Significant amount of fat streakiness, fluid collection and multiple air locules (pneumoperitoneum) confined within the lesser sac, located posterior the aforementioned thickened bowel wall.
Delayed scan performed after ingestion of POSITIVE oral contrast, noted extravasation of the oral contrast into the lesser sac as high density air-fluid layers.
Focal short segment of small bowel ileus noted at periumbilical region due to inflammatory process.

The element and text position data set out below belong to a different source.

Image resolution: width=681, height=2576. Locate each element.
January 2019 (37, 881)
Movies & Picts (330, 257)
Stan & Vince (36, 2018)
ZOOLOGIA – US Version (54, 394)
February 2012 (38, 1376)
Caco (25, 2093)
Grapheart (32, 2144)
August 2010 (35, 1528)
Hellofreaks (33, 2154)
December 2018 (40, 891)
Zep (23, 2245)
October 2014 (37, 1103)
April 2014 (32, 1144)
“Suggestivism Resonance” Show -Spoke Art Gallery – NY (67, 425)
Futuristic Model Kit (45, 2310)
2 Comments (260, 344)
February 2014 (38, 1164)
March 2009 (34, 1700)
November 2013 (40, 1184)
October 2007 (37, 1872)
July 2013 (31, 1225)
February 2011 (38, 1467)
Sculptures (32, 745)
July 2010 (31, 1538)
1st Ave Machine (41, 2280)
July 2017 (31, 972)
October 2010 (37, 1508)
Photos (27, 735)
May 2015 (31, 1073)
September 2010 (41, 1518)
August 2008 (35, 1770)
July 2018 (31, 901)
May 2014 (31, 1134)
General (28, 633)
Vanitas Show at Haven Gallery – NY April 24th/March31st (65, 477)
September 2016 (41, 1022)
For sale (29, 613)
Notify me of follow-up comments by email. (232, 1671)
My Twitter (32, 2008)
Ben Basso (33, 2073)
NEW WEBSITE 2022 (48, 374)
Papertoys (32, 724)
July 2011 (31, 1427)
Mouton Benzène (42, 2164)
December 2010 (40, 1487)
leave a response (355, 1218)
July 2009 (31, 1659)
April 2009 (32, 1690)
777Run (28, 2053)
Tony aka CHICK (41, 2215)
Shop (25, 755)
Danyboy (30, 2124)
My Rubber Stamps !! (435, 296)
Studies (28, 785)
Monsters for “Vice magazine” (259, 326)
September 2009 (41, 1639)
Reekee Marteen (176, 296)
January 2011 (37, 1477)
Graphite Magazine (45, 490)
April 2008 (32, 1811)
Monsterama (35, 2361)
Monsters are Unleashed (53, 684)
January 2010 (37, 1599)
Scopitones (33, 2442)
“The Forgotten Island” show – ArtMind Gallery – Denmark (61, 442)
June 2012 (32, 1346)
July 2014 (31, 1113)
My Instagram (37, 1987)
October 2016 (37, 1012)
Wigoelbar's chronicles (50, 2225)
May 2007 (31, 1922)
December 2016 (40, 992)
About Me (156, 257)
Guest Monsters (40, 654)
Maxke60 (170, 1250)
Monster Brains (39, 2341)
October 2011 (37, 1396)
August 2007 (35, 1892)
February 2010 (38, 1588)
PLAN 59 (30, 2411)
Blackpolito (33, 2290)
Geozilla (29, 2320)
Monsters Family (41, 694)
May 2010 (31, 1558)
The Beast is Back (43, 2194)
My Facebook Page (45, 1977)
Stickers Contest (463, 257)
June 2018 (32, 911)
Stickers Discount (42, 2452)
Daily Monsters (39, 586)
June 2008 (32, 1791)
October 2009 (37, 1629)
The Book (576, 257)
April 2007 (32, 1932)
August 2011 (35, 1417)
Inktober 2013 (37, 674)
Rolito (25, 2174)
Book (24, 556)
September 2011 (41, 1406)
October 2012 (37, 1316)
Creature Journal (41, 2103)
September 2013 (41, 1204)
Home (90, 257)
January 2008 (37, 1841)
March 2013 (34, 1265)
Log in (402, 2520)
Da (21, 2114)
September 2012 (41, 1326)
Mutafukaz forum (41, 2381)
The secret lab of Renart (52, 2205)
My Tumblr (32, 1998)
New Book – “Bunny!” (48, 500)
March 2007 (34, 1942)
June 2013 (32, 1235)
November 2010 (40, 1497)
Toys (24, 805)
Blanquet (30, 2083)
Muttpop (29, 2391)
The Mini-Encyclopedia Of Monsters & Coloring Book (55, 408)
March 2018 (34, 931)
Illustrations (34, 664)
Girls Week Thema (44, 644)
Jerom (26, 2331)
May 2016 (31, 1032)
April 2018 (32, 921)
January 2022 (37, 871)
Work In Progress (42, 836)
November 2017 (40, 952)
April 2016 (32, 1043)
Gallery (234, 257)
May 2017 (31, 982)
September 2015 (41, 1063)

Common bile duct is dilated , measuring up to 1.0cm. A few hyperdense intraluminal lesions at the distal CBD which represent choledocholithiasis, largest measuring 0.5cm. Upstream dilatation of bilateral intrahepatic biliary ducts. No aerobilia. The wall of the CBD appears to be thickened and enhancing.
Absence of gallbladder is in keeping with previous cholecystectomy.

Annotated images showed the abnormal fluid collection and fat streakiness confined to the lesser sac, as well as the oral contrast extravasation post oral contrast infection.

Case Discussion

Posterior peptic ulcer perforation is a relatively rare comparing the more common anterior peptic ulcer perforation. But it is still considered as surgical emergency with high mortality rate.

Patient usually has late and insidious non-specific presentation and can be missed in laparotomy. Gastric ulcers of the anterior wall and curvatures perforated freely into the peritoneal space which can be easily to be detected as air under diaphragm on radiograph. Comparing to posterior gastric ulcer perforation, it can perforate into retroperitoneal space and lesser sac such as in this case, obscuring the detection of pneumoperitonum on erect chest radiograph or abdominal radiograph by clinician or radiologist. CT scan with or without positive oral contrast is preferred imaging modality.

Patient went on to have emergency laparotomy for peptic ulcer perforation repair.